We have used in this model several features of cortical circuits that incorporate experimental results or that suggest plausible and experimentally verifiable features of synaptic effectiveness. These include strong common input interactions between nearby columns, which is consistent with the anatomy; a changing balance between inhibition and excitation as spike rate is increased; a measure of self amplification in local cortical circuits; and an increase in synaptic effectiveness as spike rate is increased. The result is a circuit that allows for resultant orientation-specific inhibitory flanks while showing correlations of the “excitatory” common input type, thus reproducing our observations (Fig. 3 of main paper).
References
1: Douglas, R.J., Koch, C., Mahowald, M., Martin, K.A.C. and Suarez, H. Recurrent excitation in neocortical circuits. Science269, 981-895 (1995)
2: Somers, D.C., Nelson, S.B. and Sur, M. An emergent model of orientation selectivity in cat visual cortical simple cells. J. Neurosci. 15, 5448-5465. (1995)
3: Hirsch, J. and Gilbert, C.D. Synaptic physiology of horizontal connections in the cat’s visual cortex.

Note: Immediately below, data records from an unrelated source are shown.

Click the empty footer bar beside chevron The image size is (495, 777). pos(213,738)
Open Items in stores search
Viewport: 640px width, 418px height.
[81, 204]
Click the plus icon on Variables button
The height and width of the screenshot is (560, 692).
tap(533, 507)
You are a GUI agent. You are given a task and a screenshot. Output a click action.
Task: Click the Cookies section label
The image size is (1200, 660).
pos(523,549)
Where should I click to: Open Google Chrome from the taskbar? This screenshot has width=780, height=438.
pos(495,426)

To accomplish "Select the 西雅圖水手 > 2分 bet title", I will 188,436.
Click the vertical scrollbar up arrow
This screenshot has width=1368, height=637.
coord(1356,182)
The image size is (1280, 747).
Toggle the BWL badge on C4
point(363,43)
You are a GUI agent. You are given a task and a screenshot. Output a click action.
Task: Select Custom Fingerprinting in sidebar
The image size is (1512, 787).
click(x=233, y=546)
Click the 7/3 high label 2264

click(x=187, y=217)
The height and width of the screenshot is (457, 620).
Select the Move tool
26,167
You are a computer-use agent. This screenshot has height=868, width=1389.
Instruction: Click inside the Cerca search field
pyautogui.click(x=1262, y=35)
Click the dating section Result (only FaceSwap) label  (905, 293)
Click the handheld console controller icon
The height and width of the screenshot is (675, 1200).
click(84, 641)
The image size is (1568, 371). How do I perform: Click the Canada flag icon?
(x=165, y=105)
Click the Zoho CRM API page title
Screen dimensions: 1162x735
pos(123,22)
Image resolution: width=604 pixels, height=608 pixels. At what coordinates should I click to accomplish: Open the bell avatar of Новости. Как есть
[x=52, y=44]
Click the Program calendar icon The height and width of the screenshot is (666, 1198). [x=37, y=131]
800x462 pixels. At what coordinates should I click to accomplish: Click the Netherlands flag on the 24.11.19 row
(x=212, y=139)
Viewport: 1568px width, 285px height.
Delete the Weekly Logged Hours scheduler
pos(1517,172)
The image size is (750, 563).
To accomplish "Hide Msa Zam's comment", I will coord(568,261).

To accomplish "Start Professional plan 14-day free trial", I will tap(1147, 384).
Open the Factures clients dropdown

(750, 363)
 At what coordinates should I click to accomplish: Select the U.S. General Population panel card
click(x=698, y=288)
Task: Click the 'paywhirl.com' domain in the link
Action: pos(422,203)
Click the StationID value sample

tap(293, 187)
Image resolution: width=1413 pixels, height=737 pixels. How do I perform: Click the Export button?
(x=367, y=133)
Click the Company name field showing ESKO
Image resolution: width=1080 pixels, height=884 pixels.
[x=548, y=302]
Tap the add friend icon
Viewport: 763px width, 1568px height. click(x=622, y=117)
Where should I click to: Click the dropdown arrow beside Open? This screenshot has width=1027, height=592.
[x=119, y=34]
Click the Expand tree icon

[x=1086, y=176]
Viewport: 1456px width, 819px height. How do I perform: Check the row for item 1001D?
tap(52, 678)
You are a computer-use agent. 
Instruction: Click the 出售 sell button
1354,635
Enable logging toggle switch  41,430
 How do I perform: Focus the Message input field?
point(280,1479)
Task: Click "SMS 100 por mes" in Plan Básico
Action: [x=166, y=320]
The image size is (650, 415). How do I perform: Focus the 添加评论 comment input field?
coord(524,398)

J. Neurosci.11(6), 1800-1809 (1991)
Figure S1: Model of local cortical circuit providing common excitatory and (delayed) inhibitory input, for simulating both the flank-induced suppression of neuronal responses, and the strong observed cross-correlation. a: Model circuit . See text of appendix for details. b: Profile of modulatory input provided by the model common input units. c: Model of spike firing probability shown over successive time bins for the test and flank units. For each probability profile, a spike in one of the common input units causes a modulation of the profile starting at the time bin marked (arrow).
Figure S2: Simulation results for four representative ranges of model parameters. a: Self-amplification of 4.0; b: In addition to self-amplification, an inhibition strength that increases with increasing neuronal spike rate; c: In addition to the parameters in (b), the effective fraction of spikes forming the common input increases with average firing rates; d: In addition to the parameters in (c), the inhibition profile is stepped with an initially higher inhibition I’ lasting 25 ms. See text for details about the different model parameters for the four simulations shown. Each set of results gives the response histograms (left) and shift-corrected, normalized cross-correlogram (right). Response histograms were averaged from PSTHs of simulated spike trains, 20 sweeps for each stimulus condition (S: Stim alone; S+F: Stim+Flank), each sweep of 2 sec. duration. Upper (black): test, lower (grey): flank. For 7a RT was set = 100 spikes/sec for both stimulus conditions while for 7b through 7d RT was set = 50 spikes/sec. “Stim Alone” was simulated by setting RF = 5spikes/sec. in all examples, while “Sim+Flank” was simulated by setting RF = 100 spikes/sec. Cross-correlograms were obtained from the “S+F” spike trains alone; the thin grey line shows the average shift predictor in each case. Each panel lists the height and area of the normalized cross-correlogram peak, as well as the strength of the test signal suppression by the flank (calculated as in the real experiments, signal at “S+F” – signal at “S”, expressed as a fraction of the signal at “S”; the “spontaneous” was taken = 5 spikes / sec.).